● **Records for processing**

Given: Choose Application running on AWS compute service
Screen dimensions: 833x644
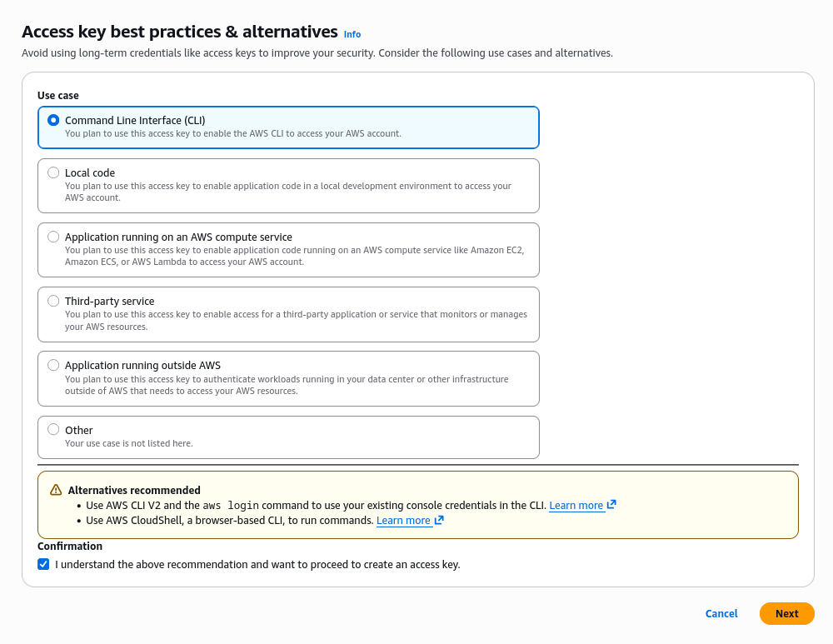Looking at the screenshot, I should [53, 237].
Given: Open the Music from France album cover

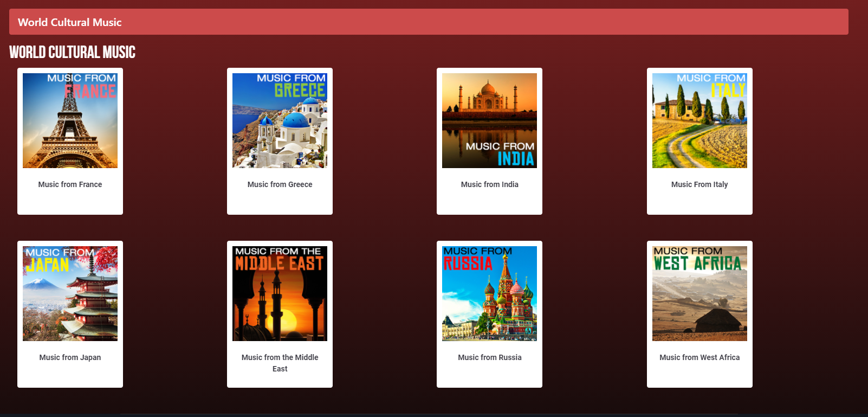Looking at the screenshot, I should tap(70, 120).
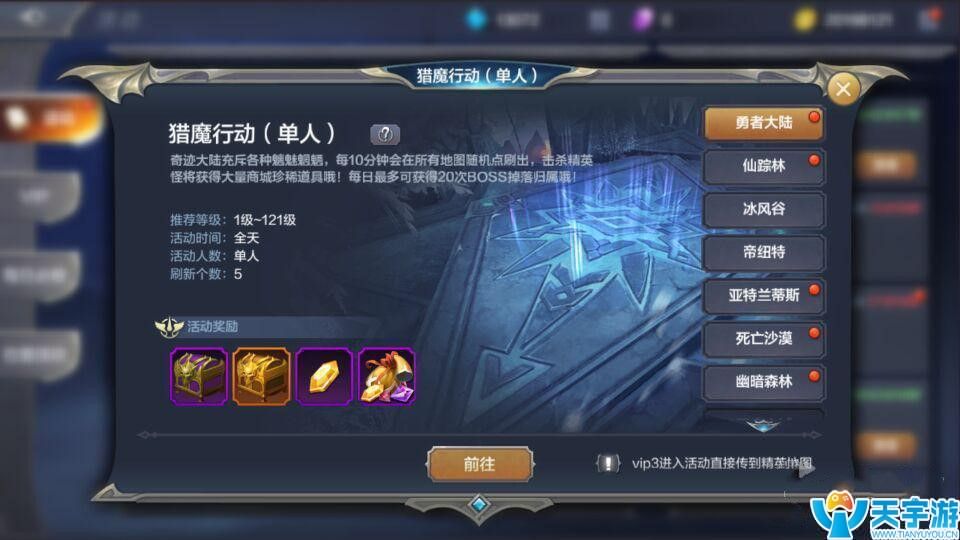The height and width of the screenshot is (540, 960).
Task: Close the 猎魔行动 dialog
Action: click(843, 89)
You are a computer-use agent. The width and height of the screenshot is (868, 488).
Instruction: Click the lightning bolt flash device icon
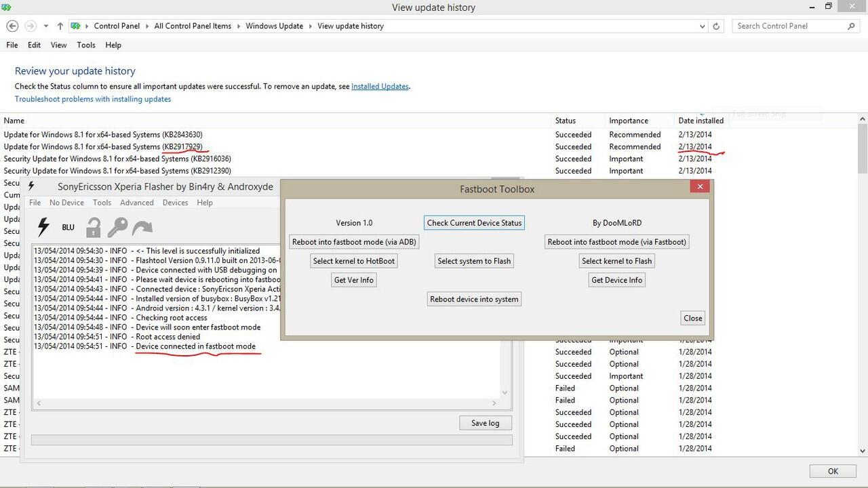[43, 227]
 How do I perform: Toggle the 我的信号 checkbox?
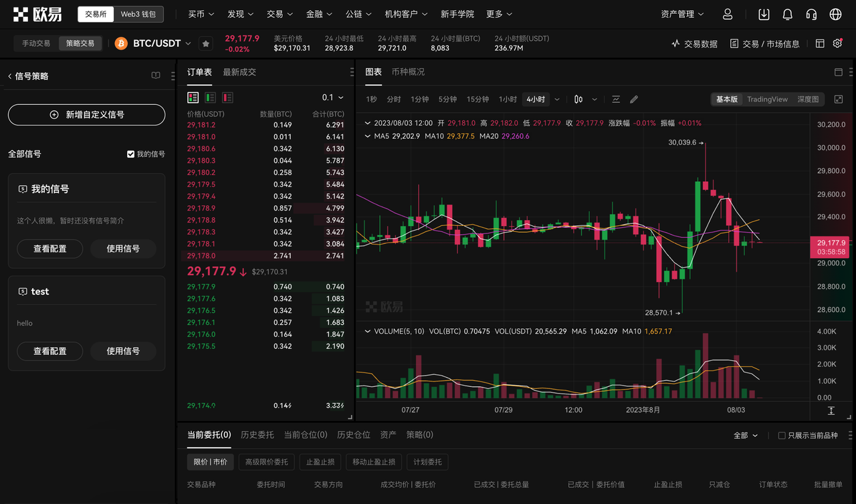[130, 153]

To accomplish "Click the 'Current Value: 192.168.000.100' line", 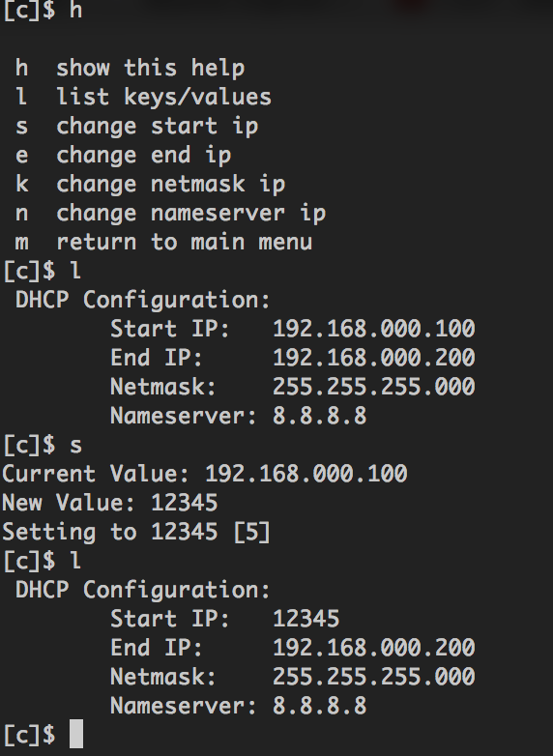I will (205, 474).
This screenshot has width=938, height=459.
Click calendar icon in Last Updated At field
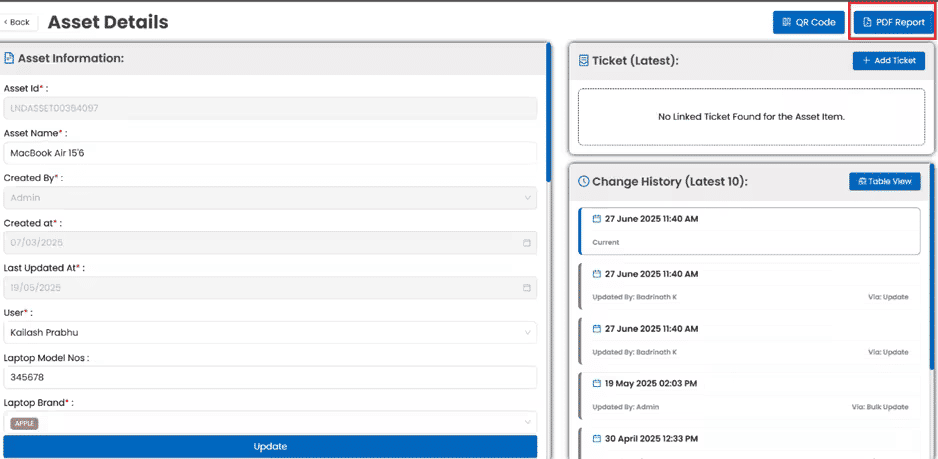(x=527, y=288)
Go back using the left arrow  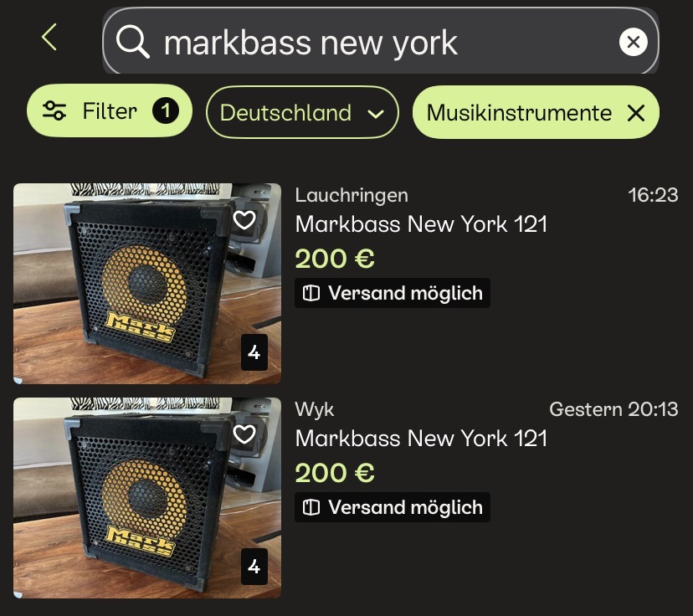coord(49,38)
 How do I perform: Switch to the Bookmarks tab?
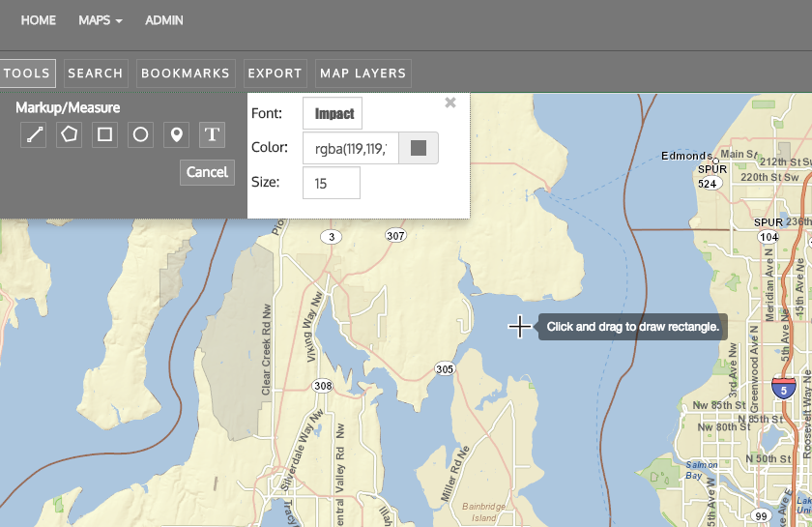coord(186,73)
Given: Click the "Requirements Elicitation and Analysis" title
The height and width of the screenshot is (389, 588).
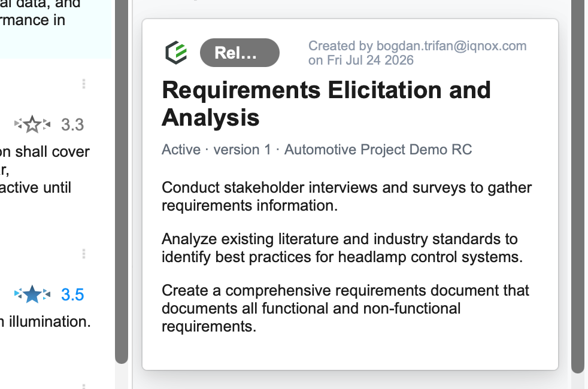Looking at the screenshot, I should tap(326, 104).
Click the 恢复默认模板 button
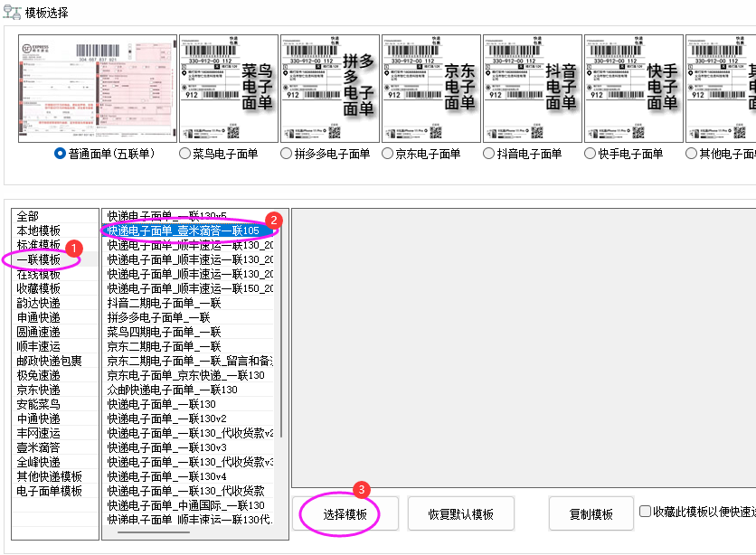 pyautogui.click(x=460, y=513)
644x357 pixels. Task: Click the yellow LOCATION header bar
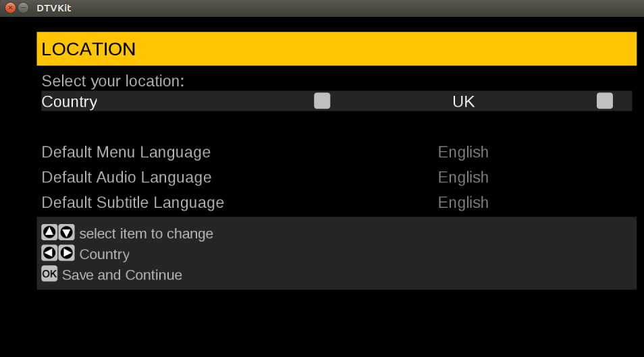pyautogui.click(x=336, y=49)
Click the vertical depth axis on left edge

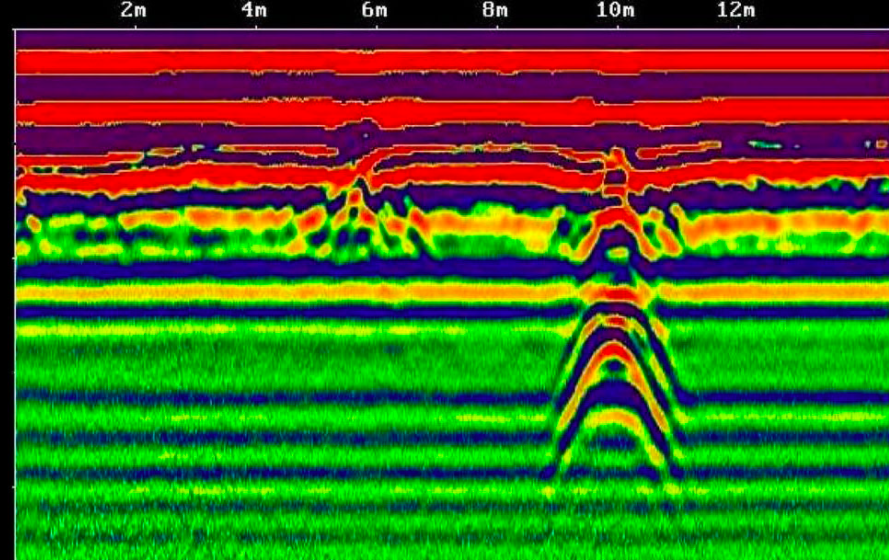click(14, 300)
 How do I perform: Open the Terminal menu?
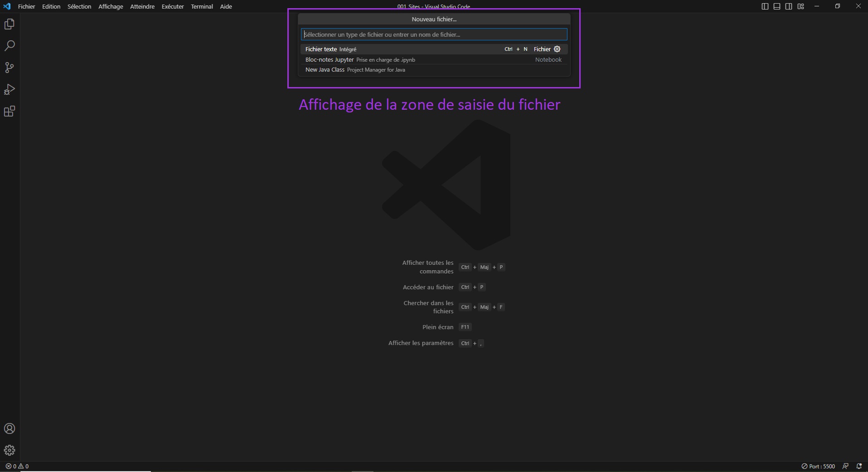[202, 6]
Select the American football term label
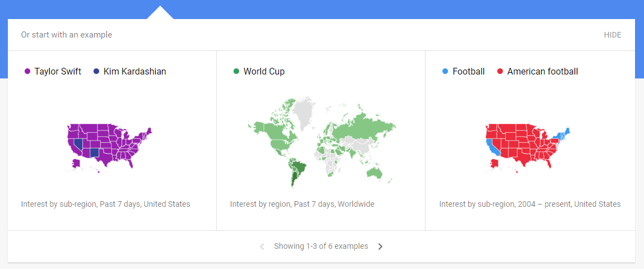 click(543, 72)
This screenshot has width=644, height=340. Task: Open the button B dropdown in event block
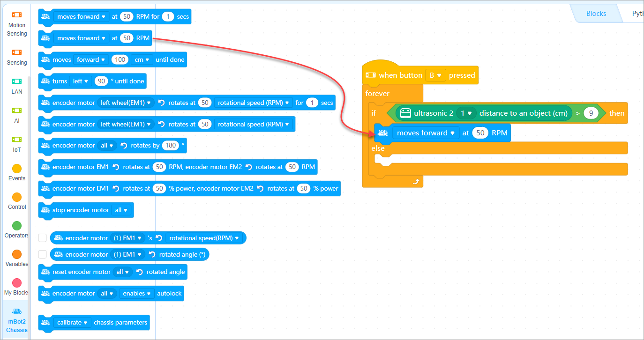click(x=435, y=75)
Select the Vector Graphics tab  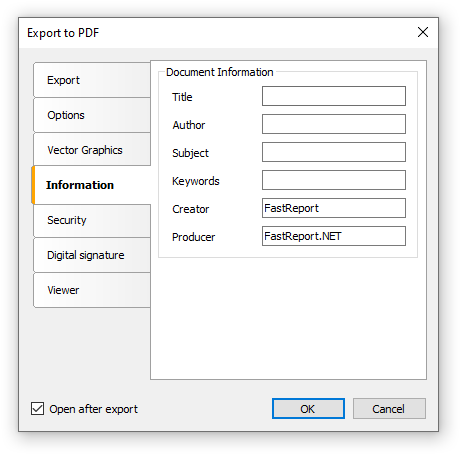click(92, 150)
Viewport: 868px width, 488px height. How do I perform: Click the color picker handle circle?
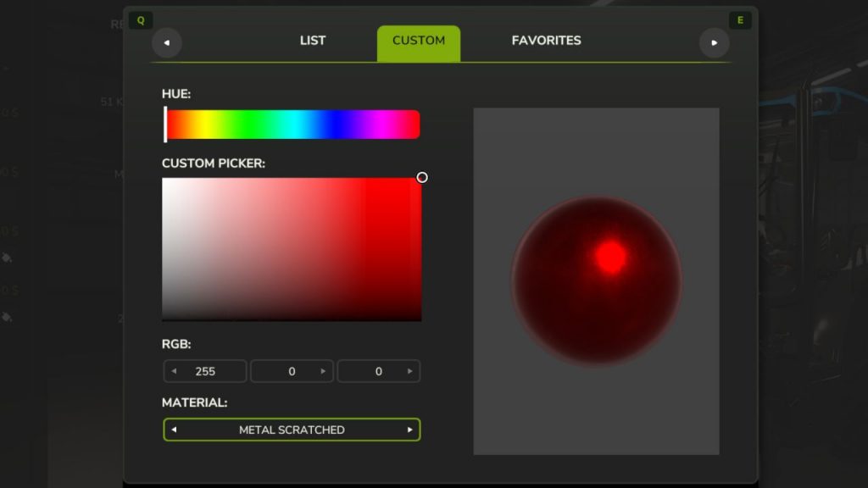click(421, 178)
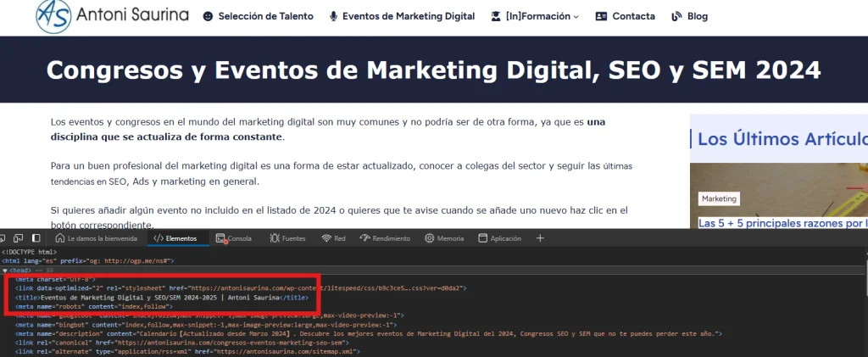
Task: Click the Antoni Saurina AS logo
Action: 53,14

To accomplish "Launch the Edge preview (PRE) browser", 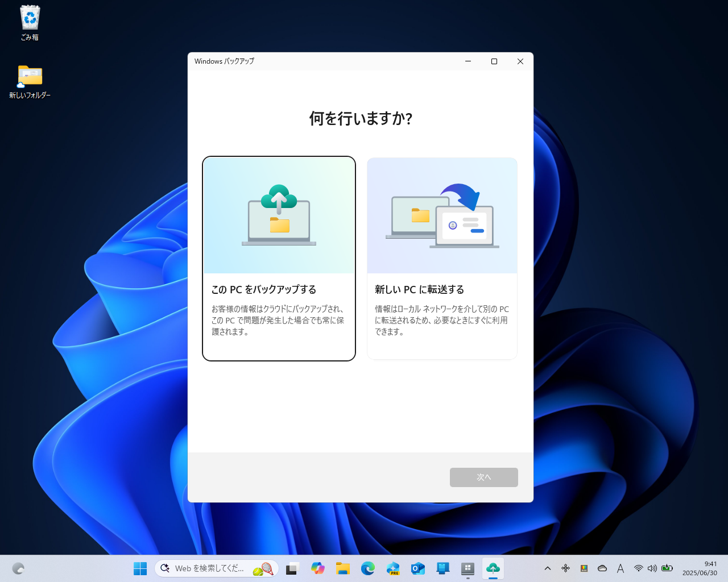I will click(393, 568).
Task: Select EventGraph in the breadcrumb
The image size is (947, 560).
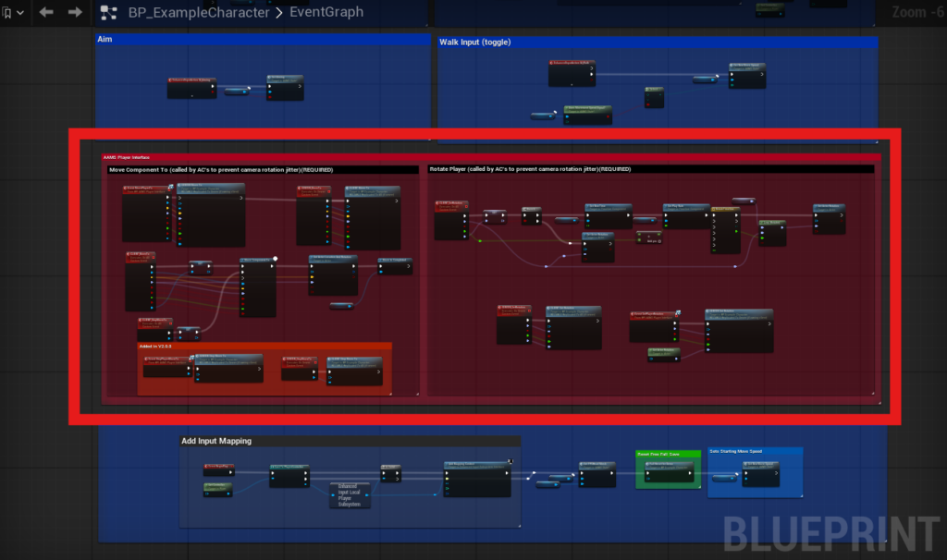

● **Assignment**
In your reply, please set down exactly the lines from the one containing "Task: Select EventGraph in the breadcrumb" through the end of the records, with the pictures left out.

● **Completed task**
Task: Select EventGraph in the breadcrumb
The image size is (947, 560).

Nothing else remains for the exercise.